— begin —

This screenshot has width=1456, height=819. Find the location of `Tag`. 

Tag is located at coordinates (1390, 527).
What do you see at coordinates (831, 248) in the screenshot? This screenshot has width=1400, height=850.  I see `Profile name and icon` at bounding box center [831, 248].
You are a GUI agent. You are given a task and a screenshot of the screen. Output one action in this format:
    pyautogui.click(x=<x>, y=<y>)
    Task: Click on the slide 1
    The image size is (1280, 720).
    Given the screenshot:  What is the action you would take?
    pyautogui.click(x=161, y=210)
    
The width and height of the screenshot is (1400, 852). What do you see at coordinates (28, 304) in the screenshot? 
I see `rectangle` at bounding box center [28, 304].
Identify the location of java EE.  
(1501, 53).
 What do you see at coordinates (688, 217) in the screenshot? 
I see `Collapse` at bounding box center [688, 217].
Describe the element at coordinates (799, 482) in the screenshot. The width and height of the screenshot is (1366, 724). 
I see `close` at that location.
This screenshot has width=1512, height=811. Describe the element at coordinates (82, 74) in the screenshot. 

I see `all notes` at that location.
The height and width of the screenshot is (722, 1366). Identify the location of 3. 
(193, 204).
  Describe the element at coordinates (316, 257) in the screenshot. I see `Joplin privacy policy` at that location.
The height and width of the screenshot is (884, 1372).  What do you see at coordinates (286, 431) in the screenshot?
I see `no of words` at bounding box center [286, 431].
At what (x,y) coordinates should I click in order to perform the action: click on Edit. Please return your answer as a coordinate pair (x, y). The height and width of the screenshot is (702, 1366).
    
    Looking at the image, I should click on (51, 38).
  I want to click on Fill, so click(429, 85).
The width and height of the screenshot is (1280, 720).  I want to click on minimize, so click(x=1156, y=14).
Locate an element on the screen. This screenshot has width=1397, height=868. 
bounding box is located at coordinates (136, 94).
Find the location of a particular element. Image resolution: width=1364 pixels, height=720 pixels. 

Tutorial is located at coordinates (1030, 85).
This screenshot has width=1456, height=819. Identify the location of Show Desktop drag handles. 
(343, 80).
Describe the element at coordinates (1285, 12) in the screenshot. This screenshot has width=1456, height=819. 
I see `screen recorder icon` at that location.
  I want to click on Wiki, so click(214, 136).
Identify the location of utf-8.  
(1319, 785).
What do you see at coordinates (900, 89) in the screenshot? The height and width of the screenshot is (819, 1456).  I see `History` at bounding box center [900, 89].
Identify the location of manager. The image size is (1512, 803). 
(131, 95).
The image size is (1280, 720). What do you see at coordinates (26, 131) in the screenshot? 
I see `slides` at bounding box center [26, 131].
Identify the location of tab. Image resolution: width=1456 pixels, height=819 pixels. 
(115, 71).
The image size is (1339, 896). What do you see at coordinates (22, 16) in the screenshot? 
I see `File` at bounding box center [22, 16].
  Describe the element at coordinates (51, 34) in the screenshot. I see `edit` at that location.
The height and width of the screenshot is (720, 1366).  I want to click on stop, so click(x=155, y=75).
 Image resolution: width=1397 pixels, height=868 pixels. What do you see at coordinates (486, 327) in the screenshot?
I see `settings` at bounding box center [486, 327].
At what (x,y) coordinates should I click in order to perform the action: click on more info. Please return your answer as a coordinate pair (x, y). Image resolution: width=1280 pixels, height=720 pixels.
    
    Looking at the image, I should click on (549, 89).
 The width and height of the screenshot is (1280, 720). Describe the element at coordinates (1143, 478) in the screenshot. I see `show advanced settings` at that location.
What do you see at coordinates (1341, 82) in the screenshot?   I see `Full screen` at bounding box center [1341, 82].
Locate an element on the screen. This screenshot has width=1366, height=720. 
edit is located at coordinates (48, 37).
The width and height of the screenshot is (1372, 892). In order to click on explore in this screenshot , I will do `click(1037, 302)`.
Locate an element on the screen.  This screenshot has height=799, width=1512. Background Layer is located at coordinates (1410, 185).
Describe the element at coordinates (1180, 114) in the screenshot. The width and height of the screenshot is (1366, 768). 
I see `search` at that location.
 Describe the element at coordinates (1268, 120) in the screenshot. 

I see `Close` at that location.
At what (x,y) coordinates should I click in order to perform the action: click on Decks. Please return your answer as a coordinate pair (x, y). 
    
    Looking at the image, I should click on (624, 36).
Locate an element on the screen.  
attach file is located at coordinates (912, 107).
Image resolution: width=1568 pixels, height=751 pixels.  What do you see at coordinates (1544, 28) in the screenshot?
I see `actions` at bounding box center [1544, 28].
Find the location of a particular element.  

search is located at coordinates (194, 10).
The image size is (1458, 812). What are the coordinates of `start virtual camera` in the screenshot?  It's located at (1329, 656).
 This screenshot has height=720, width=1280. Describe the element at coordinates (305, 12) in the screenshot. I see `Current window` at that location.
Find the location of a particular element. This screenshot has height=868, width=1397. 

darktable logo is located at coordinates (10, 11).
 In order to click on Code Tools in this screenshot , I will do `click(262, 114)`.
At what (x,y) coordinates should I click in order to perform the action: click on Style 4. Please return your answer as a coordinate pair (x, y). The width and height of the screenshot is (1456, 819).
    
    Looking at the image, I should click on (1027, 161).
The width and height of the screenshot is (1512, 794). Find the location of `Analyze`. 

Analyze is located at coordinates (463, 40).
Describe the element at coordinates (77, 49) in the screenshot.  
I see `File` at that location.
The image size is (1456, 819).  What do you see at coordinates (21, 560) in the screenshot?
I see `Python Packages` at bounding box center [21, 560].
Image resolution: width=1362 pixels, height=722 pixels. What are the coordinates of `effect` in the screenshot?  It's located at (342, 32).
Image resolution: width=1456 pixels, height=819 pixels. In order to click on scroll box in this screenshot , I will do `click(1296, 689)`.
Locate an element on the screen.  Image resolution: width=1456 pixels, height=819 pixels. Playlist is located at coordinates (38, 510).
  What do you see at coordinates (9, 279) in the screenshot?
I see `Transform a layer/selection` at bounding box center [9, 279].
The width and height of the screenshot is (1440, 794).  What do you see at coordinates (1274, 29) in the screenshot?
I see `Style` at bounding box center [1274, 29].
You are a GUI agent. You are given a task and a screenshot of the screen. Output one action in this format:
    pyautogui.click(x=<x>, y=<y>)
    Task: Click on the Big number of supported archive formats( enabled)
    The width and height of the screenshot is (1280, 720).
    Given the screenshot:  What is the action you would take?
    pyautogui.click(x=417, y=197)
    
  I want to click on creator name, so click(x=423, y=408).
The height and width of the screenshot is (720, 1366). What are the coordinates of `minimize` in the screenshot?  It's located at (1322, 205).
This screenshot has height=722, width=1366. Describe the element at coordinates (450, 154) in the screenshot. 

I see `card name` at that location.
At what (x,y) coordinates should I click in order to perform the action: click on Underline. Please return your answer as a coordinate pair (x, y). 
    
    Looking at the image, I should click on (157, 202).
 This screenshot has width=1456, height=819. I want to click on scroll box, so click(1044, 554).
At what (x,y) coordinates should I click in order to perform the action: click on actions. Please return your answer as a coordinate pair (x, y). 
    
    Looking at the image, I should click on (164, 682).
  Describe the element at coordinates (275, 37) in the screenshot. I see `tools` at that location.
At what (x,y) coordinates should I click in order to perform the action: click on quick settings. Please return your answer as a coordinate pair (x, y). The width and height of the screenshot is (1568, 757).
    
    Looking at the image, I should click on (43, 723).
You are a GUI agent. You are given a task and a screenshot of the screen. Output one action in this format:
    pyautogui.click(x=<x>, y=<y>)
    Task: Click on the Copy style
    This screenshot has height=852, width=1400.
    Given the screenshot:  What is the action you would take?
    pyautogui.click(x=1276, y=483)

— end —

#### What you will do
Copy the lines of the listing exactly as they stand, beginning with the line containing "Find the location of a particular element. This" and continuing through the line containing "In order to click on Code".

#### Complete answer
Find the location of a particular element. This screenshot has height=868, width=1397. 

darktable logo is located at coordinates (10, 11).
 In order to click on Code Tools in this screenshot , I will do `click(262, 114)`.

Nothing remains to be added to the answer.